** EXERCISE AIM **
Pull every line with "mode" from the data below and copy it.

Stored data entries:
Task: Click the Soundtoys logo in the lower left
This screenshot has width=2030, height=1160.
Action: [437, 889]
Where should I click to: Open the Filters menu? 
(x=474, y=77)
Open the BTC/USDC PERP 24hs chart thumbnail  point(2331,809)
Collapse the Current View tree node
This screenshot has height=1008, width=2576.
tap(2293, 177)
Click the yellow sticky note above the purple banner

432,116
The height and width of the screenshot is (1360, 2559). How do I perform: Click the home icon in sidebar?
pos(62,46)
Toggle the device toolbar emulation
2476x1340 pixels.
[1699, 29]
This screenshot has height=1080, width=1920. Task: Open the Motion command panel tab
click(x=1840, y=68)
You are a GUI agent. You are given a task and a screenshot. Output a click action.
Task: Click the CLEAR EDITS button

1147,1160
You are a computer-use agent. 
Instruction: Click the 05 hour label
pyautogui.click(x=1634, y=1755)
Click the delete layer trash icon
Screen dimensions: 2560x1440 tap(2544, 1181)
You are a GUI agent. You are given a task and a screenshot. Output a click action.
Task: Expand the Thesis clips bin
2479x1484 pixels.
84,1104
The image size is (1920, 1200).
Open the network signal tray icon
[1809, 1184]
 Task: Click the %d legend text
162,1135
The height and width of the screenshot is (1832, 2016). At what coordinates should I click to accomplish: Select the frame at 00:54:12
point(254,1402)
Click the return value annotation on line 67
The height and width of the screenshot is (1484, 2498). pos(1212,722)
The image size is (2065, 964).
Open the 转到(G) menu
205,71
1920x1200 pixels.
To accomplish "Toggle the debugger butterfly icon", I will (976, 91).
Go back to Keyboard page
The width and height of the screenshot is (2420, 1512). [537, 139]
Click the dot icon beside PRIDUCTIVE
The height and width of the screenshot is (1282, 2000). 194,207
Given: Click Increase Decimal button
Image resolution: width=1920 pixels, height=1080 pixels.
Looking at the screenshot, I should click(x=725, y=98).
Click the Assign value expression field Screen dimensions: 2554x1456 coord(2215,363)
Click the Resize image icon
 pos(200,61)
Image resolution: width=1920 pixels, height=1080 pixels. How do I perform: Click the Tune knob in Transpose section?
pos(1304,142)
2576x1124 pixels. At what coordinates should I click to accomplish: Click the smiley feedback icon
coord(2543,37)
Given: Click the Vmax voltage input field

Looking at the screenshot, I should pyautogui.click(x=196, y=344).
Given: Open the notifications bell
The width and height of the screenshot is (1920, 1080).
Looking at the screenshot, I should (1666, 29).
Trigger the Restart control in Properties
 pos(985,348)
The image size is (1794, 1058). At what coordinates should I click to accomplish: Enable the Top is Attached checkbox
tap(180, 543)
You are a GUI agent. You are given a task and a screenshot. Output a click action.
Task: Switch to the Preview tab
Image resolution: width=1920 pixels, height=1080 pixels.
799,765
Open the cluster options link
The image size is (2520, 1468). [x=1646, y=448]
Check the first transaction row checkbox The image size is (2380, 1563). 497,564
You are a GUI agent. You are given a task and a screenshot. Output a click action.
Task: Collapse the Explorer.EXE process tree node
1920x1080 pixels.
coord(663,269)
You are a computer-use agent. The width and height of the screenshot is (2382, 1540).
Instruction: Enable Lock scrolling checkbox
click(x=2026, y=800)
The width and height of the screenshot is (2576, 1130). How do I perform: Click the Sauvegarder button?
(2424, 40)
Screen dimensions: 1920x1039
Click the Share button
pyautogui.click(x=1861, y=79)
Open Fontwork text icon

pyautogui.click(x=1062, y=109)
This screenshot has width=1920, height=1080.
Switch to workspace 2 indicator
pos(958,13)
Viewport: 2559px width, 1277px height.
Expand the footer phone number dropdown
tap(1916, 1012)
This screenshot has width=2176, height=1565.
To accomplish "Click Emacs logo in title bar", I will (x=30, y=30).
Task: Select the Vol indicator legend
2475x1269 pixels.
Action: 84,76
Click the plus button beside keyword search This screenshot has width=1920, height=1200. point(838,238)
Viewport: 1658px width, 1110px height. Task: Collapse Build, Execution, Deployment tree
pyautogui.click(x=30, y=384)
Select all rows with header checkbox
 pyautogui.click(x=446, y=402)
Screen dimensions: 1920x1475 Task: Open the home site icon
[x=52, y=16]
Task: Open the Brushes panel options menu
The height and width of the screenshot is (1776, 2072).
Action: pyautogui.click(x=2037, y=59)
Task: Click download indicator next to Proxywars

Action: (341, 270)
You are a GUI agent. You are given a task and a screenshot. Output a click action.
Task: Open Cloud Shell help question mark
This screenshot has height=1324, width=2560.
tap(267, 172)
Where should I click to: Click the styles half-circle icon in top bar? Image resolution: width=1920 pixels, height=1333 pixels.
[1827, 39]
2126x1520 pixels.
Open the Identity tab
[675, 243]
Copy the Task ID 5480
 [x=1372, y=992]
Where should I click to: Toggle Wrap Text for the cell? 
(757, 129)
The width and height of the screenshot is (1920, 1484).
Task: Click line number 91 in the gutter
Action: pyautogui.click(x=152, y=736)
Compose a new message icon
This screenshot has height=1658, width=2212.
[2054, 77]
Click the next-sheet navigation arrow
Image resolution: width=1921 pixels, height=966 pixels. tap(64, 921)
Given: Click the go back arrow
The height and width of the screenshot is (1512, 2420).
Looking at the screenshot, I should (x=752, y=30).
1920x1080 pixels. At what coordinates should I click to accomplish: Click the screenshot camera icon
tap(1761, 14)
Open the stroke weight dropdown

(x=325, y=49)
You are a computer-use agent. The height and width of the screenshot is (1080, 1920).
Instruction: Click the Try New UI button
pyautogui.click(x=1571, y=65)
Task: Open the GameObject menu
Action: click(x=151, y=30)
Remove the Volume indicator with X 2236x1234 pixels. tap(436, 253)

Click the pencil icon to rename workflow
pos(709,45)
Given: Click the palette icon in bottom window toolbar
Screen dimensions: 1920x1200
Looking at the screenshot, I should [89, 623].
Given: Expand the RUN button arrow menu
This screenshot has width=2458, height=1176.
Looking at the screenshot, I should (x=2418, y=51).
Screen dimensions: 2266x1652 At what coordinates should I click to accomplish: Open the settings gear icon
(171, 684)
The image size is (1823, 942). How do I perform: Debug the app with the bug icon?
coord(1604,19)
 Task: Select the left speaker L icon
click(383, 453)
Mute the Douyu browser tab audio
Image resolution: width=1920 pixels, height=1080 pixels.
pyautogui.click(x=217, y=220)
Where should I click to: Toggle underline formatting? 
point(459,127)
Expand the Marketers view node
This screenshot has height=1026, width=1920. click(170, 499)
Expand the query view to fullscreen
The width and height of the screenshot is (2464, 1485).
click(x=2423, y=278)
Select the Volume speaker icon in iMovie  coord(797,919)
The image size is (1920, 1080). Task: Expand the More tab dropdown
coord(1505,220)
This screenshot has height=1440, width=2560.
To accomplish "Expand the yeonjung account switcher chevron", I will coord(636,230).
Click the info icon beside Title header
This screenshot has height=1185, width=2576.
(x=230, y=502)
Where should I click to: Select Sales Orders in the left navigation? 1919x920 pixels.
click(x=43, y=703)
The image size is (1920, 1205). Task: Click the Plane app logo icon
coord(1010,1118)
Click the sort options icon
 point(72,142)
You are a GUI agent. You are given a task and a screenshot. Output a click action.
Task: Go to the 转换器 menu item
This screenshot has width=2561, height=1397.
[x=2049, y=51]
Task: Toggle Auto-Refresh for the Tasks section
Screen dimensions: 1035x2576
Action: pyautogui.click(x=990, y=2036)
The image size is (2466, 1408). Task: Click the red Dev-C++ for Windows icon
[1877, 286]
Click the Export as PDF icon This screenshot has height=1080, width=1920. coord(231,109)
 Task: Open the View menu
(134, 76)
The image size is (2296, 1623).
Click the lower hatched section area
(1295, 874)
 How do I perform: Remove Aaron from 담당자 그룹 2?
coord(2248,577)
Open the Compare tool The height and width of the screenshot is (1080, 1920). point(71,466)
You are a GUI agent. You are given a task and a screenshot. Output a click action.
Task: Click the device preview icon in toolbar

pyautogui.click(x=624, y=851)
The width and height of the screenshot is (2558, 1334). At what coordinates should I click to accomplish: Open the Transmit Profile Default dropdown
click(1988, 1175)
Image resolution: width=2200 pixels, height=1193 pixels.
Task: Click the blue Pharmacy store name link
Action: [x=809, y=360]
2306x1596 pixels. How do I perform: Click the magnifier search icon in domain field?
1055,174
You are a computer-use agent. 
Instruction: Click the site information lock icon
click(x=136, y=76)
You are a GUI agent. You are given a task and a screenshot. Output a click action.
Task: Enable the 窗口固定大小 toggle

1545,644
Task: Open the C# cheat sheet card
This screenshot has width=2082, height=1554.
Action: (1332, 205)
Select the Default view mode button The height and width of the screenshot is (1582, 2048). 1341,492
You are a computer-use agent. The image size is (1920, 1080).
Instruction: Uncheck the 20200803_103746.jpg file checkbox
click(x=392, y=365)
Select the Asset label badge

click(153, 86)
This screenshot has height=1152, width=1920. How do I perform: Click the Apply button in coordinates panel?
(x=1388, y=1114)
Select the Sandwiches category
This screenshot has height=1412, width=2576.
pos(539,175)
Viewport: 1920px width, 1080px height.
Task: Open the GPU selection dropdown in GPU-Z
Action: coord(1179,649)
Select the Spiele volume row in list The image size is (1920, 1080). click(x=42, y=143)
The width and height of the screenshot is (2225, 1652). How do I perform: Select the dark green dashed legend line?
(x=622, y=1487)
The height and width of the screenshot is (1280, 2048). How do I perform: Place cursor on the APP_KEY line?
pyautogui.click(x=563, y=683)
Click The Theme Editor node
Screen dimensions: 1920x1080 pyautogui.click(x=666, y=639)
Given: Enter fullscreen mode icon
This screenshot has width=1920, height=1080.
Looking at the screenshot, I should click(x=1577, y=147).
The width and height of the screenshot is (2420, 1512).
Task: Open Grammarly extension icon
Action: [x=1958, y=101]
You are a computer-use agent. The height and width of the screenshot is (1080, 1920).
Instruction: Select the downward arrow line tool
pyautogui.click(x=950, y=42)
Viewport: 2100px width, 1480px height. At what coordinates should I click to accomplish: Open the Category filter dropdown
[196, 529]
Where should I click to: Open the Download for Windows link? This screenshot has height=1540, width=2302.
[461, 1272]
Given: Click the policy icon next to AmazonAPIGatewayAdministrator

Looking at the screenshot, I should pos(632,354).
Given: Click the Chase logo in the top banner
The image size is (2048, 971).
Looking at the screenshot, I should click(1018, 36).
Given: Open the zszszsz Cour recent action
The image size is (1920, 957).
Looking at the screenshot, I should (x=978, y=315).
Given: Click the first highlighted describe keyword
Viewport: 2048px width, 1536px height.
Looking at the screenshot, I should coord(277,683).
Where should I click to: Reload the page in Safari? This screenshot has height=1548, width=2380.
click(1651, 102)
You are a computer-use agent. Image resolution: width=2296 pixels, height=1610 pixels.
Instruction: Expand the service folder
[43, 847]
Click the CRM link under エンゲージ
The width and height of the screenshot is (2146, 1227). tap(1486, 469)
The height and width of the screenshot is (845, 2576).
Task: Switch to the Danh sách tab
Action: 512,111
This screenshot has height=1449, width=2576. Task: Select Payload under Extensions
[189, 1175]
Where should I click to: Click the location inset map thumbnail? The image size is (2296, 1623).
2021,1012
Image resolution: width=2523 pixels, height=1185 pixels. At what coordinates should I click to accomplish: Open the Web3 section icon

** ANSWER SPACE **
Select the Default view mode button The height and width of the screenshot is (1582, 2048). 1341,492
Given: Enter fullscreen mode icon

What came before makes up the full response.